Mayor of Amos, Quebec
- In office 1971–1974
- Preceded by: Gérard Magny
- Succeeded by: Laurier Saint-Laurent

MNA for Abitibi-Ouest
- In office 1973–1976
- Preceded by: Aurèle Audet
- Succeeded by: François Gendron

Personal details
- Born: January 9, 1936 (age 90) Amos, Quebec, Canada
- Party: Liberal

= Jean-Hugues Boutin =

Canadian politician

Jean-Hugues Boutin (/fr/; born January 9, 1936) is a former Canadian politician, who served as mayor of Amos, Quebec from 1971 to 1974, and in the National Assembly of Quebec from 1973 to 1976.

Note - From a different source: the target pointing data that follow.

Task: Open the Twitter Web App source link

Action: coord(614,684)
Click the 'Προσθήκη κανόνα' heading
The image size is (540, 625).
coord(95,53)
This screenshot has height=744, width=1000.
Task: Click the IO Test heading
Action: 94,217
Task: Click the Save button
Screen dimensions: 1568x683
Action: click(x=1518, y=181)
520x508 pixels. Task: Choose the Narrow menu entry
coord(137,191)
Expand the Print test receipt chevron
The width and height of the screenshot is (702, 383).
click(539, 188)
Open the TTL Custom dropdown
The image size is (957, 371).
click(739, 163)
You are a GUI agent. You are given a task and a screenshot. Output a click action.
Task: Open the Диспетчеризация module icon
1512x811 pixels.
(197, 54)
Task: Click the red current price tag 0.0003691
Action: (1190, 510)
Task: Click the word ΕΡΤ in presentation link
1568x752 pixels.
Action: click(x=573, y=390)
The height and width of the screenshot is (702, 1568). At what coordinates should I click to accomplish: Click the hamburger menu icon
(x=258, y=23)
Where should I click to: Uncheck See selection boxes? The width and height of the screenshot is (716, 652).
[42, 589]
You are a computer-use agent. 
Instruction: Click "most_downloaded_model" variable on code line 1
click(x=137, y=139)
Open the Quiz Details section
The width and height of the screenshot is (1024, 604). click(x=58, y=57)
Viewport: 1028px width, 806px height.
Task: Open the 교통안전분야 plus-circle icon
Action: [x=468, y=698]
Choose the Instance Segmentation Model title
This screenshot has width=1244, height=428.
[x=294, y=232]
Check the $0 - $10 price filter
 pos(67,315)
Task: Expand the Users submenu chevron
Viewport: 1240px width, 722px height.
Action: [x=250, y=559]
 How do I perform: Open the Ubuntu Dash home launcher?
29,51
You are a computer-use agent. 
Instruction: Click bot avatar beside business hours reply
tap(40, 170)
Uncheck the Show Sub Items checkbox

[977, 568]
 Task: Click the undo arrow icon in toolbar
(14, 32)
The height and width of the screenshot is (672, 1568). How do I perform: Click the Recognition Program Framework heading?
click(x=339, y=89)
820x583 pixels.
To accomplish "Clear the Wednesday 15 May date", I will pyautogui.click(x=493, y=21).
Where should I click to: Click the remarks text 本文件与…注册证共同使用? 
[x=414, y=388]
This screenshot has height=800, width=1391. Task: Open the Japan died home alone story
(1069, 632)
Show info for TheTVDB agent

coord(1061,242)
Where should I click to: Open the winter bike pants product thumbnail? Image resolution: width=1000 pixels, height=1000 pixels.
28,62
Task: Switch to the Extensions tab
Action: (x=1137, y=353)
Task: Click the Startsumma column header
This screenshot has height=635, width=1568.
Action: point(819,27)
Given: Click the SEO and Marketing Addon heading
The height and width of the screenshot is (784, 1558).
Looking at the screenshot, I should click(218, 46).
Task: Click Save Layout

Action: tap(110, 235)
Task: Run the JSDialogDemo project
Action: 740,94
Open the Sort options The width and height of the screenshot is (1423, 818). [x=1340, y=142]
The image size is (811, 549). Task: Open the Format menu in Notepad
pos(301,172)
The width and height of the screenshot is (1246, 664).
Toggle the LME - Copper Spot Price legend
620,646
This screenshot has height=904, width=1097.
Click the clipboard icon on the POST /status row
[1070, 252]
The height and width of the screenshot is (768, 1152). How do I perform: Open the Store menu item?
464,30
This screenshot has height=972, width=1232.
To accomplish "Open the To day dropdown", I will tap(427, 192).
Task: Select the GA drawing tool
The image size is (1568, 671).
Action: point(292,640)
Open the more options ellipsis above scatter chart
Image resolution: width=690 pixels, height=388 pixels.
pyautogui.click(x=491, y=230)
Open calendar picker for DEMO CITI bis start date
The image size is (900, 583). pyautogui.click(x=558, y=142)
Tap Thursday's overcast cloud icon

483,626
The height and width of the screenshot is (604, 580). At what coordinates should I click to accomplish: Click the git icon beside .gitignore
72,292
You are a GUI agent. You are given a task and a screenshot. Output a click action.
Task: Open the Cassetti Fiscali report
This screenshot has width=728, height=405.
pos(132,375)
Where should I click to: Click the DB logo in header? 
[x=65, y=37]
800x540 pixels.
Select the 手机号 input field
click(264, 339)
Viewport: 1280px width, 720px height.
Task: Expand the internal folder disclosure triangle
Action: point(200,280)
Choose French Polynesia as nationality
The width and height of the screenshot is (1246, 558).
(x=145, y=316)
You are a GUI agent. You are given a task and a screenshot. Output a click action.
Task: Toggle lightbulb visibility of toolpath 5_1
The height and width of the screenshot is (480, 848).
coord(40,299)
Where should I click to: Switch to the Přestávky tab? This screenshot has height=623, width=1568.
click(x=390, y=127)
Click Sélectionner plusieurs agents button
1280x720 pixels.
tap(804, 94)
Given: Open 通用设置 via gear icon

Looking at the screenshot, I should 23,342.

Born and raised in Amos, he was educated at the Université de Montréal and Université Laval before joining his father's company, Jean B. Boutin Inc., in 1961. He was first elected to the city's municipal council in 1967, serving until his election as mayor in 1971. Elected to the National Assembly in the 1973 election as a Liberal, he served as a provincial legislator until his defeat by François Gendron of the Parti Québécois in the 1976 election.

Following his defeat, he worked in an administrative capacity for the municipality of Baie-James, and later became a certified financial planner. He served on the board of directors of AXA Canada in 2005 and 2006.